Do this →
Reproduce every line of the material below word for word.

== Records to use ==

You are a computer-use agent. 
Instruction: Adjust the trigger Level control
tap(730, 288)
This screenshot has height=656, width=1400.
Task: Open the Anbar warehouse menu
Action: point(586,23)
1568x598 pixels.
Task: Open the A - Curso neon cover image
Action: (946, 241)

===

Output below →
You are a computer-use agent. 
Instruction: Adjust the trigger Level control
tap(730, 288)
This screenshot has height=656, width=1400.
Task: Open the Anbar warehouse menu
Action: point(586,23)
1568x598 pixels.
Task: Open the A - Curso neon cover image
Action: (946, 241)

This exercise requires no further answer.